### [Problem statement]
Go through the entries below and print, exactly, the lines starting at the one with "24 TEMMUZ : GERÇEKTEN" and ending at the one with "Gazi ve Ümraniye", keeping both ends and no others.

### [Supplied material]

□ □ □ □

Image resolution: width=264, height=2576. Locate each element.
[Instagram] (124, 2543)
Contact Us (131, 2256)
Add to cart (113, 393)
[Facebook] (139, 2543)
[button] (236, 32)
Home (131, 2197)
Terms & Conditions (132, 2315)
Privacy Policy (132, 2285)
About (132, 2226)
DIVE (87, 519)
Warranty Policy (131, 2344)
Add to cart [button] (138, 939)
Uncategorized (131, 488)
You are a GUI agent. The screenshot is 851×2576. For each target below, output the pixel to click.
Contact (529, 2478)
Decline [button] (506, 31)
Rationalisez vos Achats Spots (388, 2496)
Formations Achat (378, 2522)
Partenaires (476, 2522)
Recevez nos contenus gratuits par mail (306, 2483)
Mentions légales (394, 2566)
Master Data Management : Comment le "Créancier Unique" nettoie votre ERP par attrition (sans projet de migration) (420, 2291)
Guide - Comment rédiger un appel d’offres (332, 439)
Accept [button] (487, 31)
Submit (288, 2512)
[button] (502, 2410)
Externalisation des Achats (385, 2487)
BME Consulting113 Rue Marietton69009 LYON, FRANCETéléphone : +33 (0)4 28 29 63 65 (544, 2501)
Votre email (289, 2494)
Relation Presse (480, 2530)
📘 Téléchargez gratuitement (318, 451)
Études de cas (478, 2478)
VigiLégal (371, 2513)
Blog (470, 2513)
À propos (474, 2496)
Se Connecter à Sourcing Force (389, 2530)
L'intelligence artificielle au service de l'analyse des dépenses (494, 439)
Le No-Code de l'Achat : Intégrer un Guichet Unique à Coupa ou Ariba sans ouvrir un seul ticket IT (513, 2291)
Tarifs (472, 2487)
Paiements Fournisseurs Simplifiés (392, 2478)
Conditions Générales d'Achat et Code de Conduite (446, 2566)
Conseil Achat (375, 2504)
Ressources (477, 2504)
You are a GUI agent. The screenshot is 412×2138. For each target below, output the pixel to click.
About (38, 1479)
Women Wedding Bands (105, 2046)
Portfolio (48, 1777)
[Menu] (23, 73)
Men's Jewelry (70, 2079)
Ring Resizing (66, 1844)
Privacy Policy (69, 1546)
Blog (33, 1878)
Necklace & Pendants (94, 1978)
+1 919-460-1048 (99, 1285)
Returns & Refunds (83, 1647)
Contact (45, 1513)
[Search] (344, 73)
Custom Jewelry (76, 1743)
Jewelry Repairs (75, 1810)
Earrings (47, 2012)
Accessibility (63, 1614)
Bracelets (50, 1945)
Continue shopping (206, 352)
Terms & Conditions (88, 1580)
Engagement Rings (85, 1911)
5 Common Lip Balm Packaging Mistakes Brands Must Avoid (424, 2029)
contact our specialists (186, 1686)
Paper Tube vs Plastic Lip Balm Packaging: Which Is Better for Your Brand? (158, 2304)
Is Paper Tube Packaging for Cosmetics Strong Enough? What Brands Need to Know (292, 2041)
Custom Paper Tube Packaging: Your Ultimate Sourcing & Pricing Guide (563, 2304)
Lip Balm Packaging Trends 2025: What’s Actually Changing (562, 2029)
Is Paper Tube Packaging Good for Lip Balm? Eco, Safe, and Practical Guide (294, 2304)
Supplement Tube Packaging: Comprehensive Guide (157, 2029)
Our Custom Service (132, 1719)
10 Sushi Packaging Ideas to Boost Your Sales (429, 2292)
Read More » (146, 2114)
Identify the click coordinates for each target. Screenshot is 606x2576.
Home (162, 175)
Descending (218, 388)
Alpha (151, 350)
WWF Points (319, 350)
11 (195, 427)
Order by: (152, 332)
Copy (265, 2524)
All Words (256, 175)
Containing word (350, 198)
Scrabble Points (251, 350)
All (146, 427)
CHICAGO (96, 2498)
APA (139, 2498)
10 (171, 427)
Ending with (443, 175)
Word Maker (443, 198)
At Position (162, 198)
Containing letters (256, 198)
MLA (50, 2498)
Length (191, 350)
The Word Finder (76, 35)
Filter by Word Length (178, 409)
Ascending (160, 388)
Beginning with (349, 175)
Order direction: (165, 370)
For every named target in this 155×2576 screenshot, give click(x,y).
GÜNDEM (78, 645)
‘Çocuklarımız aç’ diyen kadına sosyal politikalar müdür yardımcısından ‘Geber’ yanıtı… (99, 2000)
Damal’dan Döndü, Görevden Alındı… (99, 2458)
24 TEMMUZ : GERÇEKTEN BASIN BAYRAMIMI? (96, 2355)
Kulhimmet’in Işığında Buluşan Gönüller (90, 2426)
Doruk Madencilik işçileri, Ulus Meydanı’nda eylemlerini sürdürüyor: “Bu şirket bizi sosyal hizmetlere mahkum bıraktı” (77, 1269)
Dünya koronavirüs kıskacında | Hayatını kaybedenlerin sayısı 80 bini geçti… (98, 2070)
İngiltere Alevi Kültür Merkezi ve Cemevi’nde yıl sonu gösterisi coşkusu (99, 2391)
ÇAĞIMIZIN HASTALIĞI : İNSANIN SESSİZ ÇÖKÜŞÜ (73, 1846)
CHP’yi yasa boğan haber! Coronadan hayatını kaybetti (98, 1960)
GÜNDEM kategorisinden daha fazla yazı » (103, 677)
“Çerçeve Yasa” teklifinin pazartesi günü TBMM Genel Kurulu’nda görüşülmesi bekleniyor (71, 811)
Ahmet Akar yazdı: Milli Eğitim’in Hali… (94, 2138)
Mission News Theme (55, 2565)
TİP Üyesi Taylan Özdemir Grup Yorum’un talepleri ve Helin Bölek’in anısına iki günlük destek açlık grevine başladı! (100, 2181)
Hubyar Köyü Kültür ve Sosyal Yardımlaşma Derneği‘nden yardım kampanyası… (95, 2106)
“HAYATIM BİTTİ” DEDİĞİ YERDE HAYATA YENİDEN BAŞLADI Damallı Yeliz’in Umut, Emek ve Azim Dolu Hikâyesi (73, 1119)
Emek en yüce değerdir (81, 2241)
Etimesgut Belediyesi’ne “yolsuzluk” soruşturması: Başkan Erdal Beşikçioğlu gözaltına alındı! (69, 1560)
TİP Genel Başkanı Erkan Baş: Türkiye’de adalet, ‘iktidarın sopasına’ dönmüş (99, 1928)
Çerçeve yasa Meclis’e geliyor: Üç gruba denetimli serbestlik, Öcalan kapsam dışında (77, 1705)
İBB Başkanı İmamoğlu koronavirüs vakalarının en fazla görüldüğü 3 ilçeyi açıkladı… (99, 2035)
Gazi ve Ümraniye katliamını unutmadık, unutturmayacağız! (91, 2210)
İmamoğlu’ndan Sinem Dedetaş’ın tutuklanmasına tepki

□ □ □ □

### [Written solution]
24 TEMMUZ : GERÇEKTEN BASIN BAYRAMIMI? (96, 2355)
Kulhimmet’in Işığında Buluşan Gönüller (90, 2426)
Doruk Madencilik işçileri, Ulus Meydanı’nda eylemlerini sürdürüyor: “Bu şirket bizi sosyal hizmetlere mahkum bıraktı” (77, 1269)
Dünya koronavirüs kıskacında | Hayatını kaybedenlerin sayısı 80 bini geçti… (98, 2070)
İngiltere Alevi Kültür Merkezi ve Cemevi’nde yıl sonu gösterisi coşkusu (99, 2391)
ÇAĞIMIZIN HASTALIĞI : İNSANIN SESSİZ ÇÖKÜŞÜ (73, 1846)
CHP’yi yasa boğan haber! Coronadan hayatını kaybetti (98, 1960)
GÜNDEM kategorisinden daha fazla yazı » (103, 677)
“Çerçeve Yasa” teklifinin pazartesi günü TBMM Genel Kurulu’nda görüşülmesi bekleniyor (71, 811)
Ahmet Akar yazdı: Milli Eğitim’in Hali… (94, 2138)
Mission News Theme (55, 2565)
TİP Üyesi Taylan Özdemir Grup Yorum’un talepleri ve Helin Bölek’in anısına iki günlük destek açlık grevine başladı! (100, 2181)
Hubyar Köyü Kültür ve Sosyal Yardımlaşma Derneği‘nden yardım kampanyası… (95, 2106)
“HAYATIM BİTTİ” DEDİĞİ YERDE HAYATA YENİDEN BAŞLADI Damallı Yeliz’in Umut, Emek ve Azim Dolu Hikâyesi (73, 1119)
Emek en yüce değerdir (81, 2241)
Etimesgut Belediyesi’ne “yolsuzluk” soruşturması: Başkan Erdal Beşikçioğlu gözaltına alındı! (69, 1560)
TİP Genel Başkanı Erkan Baş: Türkiye’de adalet, ‘iktidarın sopasına’ dönmüş (99, 1928)
Çerçeve yasa Meclis’e geliyor: Üç gruba denetimli serbestlik, Öcalan kapsam dışında (77, 1705)
İBB Başkanı İmamoğlu koronavirüs vakalarının en fazla görüldüğü 3 ilçeyi açıkladı… (99, 2035)
Gazi ve Ümraniye katliamını unutmadık, unutturmayacağız! (91, 2210)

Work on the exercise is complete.